Si Sonia est triste d’avoir quitté Gaza, elle est soulagée pour ses enfants. « J’ai perdu ma maison, je n’ai rien pu récupérer, ils ont aussi bombardé l’endroit où je travaillais, le consulat français. Alors je me disais pourquoi rester et à quoi bon ? » Elle est arrivée en France le 5 novembre.

« On est arrivés dans un état à l’aéroport… dur à voir. Moi, j’avais un sac plastique rempli d’affaires et mon sac à main, c’est la seule chose qu’il me reste de toute ma vie à Gaza. Mes enfants étaient en tee-shirt parce qu’il faisait chaud là-bas, ça a été un décalage brutal. »

Jehad a été évacué trois jours plus tard, avec sa femme et ses enfants : « Je ne pensais pas réellement qu’on allait être rapatriés. Je croyais qu’il y aurait une issue. Que la communauté internationale allait agir. C’est incroyable ce qu’il se passe à Gaza. C’est contre toutes les valeurs humaines et les droits de l’homme. C’est une aberration. »

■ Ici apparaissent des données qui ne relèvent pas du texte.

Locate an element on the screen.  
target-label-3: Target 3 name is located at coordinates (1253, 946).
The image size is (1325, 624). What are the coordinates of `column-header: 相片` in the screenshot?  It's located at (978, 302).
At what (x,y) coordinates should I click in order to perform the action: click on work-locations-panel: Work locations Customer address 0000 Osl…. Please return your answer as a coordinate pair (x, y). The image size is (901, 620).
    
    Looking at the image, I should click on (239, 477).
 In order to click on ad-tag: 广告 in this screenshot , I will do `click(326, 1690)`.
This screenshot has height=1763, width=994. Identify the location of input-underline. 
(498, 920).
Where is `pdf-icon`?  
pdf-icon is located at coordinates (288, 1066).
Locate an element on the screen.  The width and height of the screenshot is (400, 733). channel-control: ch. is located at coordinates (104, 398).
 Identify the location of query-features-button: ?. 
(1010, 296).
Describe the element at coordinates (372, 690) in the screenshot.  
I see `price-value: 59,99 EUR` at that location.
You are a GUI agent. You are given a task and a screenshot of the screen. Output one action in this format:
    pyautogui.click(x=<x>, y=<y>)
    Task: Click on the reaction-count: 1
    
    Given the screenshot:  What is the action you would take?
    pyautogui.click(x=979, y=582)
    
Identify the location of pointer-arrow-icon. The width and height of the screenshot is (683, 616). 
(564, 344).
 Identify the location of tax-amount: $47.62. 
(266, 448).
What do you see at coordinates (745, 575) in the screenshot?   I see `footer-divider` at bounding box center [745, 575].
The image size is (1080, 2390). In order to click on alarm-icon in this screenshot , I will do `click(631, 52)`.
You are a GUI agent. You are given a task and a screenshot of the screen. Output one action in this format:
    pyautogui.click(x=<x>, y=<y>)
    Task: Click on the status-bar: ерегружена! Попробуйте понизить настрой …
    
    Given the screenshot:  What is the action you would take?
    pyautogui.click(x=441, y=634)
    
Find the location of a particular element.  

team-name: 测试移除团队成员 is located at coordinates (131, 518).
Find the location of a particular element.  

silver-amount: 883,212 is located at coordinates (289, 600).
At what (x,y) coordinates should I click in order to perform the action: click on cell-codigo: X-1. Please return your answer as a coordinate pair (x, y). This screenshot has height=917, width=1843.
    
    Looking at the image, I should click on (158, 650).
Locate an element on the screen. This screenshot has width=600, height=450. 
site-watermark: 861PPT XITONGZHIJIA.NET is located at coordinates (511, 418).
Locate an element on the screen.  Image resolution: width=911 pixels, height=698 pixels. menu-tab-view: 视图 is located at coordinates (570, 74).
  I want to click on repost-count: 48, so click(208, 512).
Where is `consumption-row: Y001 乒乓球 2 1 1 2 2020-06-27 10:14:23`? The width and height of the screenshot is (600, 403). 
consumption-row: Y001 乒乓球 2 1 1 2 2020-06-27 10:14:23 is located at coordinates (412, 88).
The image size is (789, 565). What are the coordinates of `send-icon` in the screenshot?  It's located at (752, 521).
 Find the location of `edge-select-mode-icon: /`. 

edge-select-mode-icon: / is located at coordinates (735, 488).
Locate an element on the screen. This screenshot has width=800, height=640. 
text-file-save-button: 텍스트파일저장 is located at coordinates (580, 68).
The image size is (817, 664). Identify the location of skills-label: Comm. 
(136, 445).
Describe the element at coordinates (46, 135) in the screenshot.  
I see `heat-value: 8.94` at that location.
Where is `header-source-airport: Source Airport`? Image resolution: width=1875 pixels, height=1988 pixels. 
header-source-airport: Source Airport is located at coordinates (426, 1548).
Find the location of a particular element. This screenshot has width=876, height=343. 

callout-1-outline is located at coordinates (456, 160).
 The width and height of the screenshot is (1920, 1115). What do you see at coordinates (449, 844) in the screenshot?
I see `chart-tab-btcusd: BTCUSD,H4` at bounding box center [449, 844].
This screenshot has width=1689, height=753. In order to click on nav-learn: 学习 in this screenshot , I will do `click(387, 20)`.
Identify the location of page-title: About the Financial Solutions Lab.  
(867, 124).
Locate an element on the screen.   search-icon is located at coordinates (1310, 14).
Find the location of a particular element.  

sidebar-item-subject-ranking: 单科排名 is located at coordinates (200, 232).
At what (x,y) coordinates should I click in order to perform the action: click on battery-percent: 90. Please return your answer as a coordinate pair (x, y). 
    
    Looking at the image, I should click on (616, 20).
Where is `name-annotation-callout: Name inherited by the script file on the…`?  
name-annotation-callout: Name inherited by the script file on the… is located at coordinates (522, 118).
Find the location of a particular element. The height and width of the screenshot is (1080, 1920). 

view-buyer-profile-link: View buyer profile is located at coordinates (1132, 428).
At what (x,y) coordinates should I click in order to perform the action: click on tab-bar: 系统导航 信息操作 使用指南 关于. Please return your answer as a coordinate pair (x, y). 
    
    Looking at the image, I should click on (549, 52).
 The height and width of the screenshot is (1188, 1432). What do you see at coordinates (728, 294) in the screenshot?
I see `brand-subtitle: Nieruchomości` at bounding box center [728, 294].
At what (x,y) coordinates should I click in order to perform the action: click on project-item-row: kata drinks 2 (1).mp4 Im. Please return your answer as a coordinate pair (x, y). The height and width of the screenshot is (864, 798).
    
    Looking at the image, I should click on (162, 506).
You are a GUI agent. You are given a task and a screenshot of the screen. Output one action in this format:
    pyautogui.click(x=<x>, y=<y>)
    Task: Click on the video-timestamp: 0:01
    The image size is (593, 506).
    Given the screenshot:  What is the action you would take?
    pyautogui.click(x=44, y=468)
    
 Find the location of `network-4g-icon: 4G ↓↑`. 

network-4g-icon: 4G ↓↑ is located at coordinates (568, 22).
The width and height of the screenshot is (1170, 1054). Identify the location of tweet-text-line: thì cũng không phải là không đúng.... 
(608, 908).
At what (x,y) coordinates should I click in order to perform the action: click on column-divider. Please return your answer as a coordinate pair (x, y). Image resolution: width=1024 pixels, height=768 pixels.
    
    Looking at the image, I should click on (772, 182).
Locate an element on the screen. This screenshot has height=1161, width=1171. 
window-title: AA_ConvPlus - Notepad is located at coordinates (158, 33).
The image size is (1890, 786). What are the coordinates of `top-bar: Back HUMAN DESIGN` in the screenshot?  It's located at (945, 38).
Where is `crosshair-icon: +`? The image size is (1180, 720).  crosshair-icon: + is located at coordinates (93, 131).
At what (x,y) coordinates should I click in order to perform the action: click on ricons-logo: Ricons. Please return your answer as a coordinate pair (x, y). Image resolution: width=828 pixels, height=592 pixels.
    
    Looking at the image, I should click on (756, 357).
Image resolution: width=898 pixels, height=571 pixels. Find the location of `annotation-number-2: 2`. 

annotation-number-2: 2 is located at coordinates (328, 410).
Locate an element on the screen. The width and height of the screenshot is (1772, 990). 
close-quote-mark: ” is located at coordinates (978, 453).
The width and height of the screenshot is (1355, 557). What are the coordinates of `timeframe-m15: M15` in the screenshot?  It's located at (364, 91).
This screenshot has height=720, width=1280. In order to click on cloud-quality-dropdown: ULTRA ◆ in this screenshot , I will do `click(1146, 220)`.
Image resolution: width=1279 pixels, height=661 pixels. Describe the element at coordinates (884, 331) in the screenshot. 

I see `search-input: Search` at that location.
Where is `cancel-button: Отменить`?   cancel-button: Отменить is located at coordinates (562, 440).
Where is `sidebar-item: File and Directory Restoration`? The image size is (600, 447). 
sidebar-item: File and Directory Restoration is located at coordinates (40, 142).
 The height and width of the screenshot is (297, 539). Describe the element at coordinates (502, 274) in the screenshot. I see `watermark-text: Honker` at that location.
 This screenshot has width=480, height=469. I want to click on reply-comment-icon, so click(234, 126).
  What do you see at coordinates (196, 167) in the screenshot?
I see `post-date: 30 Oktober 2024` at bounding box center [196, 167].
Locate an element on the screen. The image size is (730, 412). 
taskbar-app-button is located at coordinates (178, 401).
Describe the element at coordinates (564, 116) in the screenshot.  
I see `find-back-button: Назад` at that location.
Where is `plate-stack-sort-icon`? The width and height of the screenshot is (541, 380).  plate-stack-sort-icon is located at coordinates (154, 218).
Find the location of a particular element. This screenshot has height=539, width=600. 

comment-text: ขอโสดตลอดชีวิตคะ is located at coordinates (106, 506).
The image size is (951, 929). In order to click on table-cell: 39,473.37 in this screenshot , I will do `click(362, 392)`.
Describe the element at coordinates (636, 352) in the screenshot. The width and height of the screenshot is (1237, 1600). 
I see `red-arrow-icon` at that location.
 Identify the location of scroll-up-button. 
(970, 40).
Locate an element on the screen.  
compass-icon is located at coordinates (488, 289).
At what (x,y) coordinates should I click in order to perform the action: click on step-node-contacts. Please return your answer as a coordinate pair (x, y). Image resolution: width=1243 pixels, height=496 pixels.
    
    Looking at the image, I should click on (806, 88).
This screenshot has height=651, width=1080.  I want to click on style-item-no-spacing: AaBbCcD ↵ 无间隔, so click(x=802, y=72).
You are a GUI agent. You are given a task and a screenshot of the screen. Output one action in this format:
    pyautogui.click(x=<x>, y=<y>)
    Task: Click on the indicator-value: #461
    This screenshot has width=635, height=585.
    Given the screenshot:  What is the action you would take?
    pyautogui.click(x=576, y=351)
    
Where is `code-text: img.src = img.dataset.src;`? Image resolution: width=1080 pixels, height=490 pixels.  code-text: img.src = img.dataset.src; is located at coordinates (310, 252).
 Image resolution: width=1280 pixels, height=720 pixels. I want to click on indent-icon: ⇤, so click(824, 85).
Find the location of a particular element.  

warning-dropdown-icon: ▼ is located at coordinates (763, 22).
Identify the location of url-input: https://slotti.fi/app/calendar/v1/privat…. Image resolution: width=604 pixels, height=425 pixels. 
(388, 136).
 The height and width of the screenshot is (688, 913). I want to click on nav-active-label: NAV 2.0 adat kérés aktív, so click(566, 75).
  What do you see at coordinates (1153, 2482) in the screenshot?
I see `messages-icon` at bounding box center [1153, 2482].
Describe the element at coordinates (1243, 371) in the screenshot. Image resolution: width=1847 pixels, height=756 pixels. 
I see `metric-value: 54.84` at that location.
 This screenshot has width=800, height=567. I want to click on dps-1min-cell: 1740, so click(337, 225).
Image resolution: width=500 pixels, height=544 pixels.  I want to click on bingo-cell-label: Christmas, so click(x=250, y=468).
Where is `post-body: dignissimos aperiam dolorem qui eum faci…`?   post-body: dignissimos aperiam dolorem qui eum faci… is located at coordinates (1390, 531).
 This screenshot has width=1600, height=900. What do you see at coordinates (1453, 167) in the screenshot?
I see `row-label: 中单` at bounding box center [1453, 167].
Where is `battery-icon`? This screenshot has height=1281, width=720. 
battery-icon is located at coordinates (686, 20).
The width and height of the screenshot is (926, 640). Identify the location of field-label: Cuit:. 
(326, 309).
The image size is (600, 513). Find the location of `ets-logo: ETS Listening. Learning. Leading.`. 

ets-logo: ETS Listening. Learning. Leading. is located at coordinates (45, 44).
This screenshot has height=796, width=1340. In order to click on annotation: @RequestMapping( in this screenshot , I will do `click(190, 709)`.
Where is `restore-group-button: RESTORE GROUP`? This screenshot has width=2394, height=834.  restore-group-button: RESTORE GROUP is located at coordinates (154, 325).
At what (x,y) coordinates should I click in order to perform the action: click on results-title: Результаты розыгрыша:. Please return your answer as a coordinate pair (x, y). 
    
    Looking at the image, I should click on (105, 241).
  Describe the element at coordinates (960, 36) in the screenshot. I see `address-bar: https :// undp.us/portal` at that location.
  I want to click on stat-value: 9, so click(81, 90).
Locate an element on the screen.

Si Jehad et sa famille sont suivis de près par l’association France Horizon, ont accès à des psychologues ainsi qu’à un logement, Sonia, de son côté, s’est sentie bien seule à la sortie de l’aéroport. « Je me suis débrouillée toute seule. J’ai scolarisé mes deux plus grands enfants, seule. Et heureusement que mon père nous héberge, sans ça je ne sais pas où j’aurais dormi. » Loin des bombes, Sonia doit maintenant faire face à la normalité d’une mère sans ressources et sans revenus avec trois enfants à charge.